• _Work order_:
Find the line containing "Do you have system requirements? (44, 2546)" in the entries below. Restate it and each line after it, word for word, up to and including the line containing "View Our Work (99, 156)".

• _Entries shown_:
+===+

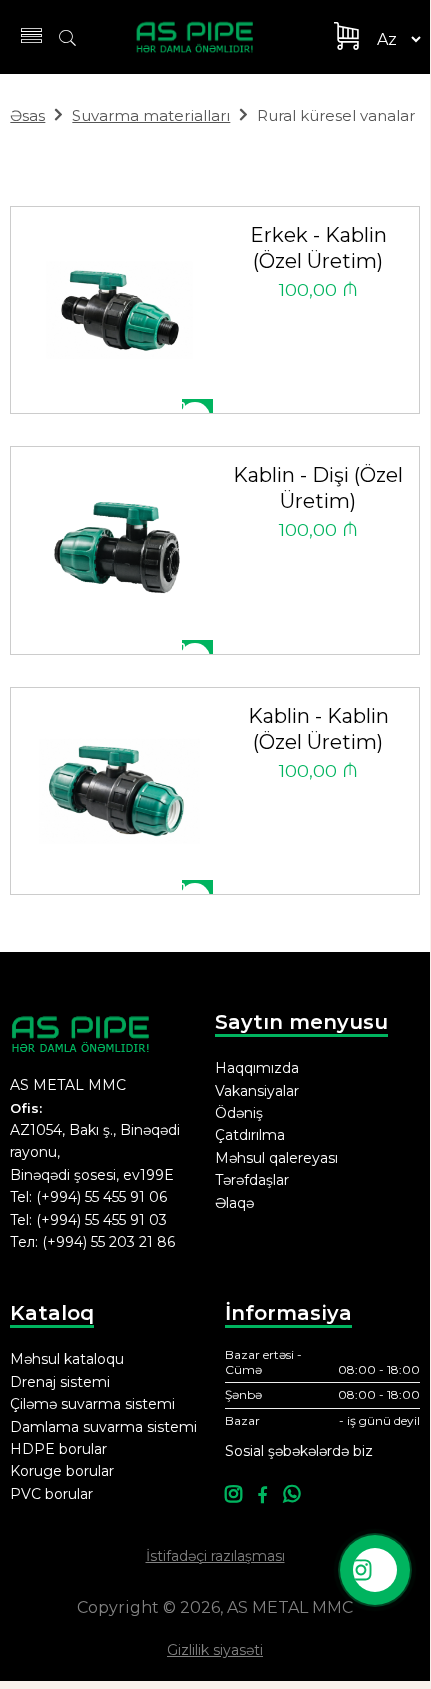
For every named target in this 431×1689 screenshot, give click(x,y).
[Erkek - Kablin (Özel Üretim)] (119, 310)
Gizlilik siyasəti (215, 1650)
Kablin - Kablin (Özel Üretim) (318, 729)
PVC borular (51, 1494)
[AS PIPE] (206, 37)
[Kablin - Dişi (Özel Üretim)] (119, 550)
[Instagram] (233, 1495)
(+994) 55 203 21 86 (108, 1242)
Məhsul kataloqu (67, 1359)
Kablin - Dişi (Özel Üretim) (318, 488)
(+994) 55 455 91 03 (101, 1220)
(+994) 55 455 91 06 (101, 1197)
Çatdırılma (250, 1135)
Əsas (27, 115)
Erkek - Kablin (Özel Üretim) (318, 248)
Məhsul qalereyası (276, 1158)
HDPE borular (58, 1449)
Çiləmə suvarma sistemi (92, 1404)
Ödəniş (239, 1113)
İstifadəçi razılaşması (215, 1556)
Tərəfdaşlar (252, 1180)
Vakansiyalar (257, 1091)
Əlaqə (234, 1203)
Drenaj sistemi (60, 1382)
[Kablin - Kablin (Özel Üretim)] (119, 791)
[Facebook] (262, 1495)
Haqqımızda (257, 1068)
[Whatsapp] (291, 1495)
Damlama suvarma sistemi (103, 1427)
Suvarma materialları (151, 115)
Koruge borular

+===+

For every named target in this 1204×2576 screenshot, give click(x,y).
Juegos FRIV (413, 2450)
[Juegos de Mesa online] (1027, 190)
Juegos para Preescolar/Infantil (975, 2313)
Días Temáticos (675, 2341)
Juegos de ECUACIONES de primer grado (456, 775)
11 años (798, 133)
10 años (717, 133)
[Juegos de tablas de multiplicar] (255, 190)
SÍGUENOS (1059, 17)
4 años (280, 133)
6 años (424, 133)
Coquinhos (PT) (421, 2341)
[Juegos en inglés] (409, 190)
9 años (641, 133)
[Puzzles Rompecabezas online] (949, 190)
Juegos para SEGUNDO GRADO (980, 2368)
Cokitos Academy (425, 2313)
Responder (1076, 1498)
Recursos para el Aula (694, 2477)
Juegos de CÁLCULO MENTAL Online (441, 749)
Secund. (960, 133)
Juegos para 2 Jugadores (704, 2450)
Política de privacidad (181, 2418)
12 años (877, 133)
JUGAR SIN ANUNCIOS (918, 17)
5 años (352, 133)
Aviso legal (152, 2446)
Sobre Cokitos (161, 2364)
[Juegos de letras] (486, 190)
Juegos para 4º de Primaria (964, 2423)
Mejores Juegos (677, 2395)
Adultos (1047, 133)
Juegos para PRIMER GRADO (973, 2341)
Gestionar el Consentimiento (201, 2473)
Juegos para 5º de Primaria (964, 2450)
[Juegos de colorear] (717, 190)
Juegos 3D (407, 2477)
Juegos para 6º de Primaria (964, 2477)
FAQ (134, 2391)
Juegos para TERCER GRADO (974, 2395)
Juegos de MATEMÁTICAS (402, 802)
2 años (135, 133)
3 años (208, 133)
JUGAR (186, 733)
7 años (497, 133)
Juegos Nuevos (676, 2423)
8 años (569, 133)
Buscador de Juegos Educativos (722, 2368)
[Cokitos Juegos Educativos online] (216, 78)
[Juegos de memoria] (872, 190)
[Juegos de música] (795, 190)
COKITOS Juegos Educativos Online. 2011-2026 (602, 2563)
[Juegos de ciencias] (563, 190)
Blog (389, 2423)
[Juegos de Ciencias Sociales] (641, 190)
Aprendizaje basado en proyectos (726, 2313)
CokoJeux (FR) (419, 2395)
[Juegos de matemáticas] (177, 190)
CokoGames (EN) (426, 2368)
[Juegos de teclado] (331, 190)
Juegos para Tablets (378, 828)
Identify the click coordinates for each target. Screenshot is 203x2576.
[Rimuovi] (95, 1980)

+===+

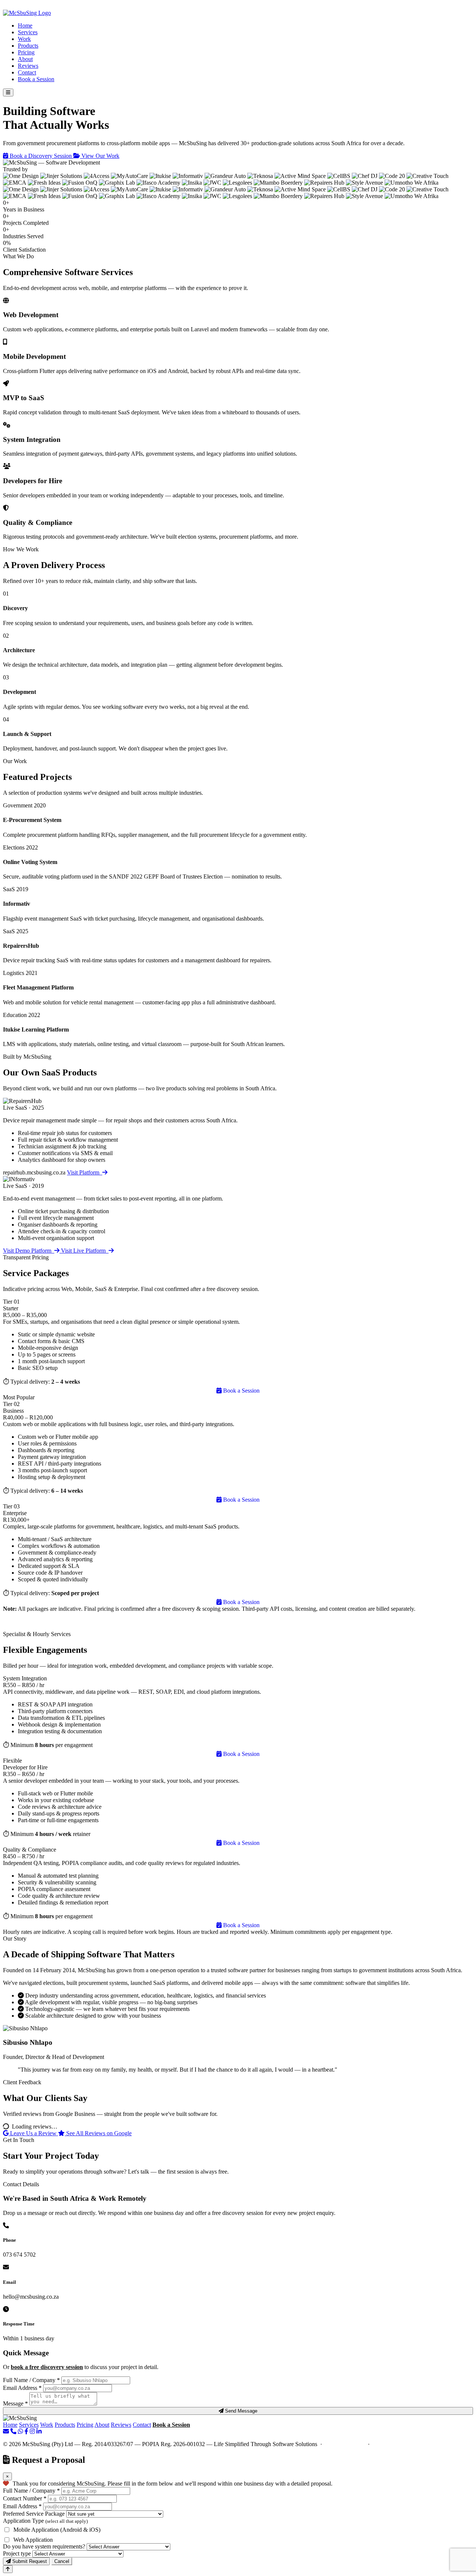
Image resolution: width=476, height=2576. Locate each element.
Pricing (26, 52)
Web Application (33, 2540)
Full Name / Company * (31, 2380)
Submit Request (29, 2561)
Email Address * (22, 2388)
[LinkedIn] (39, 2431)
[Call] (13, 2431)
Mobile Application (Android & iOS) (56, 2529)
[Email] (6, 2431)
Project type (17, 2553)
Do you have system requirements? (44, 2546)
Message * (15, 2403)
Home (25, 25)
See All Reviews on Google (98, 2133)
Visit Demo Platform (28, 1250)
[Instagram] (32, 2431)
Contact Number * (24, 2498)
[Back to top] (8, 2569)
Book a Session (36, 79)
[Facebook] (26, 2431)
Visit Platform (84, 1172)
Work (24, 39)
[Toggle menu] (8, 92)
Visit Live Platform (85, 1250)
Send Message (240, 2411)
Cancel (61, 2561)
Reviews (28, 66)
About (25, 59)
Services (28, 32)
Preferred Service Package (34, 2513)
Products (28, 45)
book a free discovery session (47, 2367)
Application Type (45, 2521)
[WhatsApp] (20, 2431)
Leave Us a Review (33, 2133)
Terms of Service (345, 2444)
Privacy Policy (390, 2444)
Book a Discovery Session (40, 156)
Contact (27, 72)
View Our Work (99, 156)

+===+

• _Result of this task_:
Do you have system requirements? (44, 2546)
Message * (15, 2403)
Home (25, 25)
See All Reviews on Google (98, 2133)
Visit Demo Platform (28, 1250)
[Instagram] (32, 2431)
Contact Number * (24, 2498)
[Back to top] (8, 2569)
Book a Session (36, 79)
[Facebook] (26, 2431)
Visit Platform (84, 1172)
Work (24, 39)
[Toggle menu] (8, 92)
Visit Live Platform (85, 1250)
Send Message (240, 2411)
Cancel (61, 2561)
Reviews (28, 66)
About (25, 59)
Services (28, 32)
Preferred Service Package (34, 2513)
Products (28, 45)
book a free discovery session (47, 2367)
Application Type (45, 2521)
[WhatsApp] (20, 2431)
Leave Us a Review (33, 2133)
Terms of Service (345, 2444)
Privacy Policy (390, 2444)
Book a Discovery Session (40, 156)
Contact (27, 72)
View Our Work (99, 156)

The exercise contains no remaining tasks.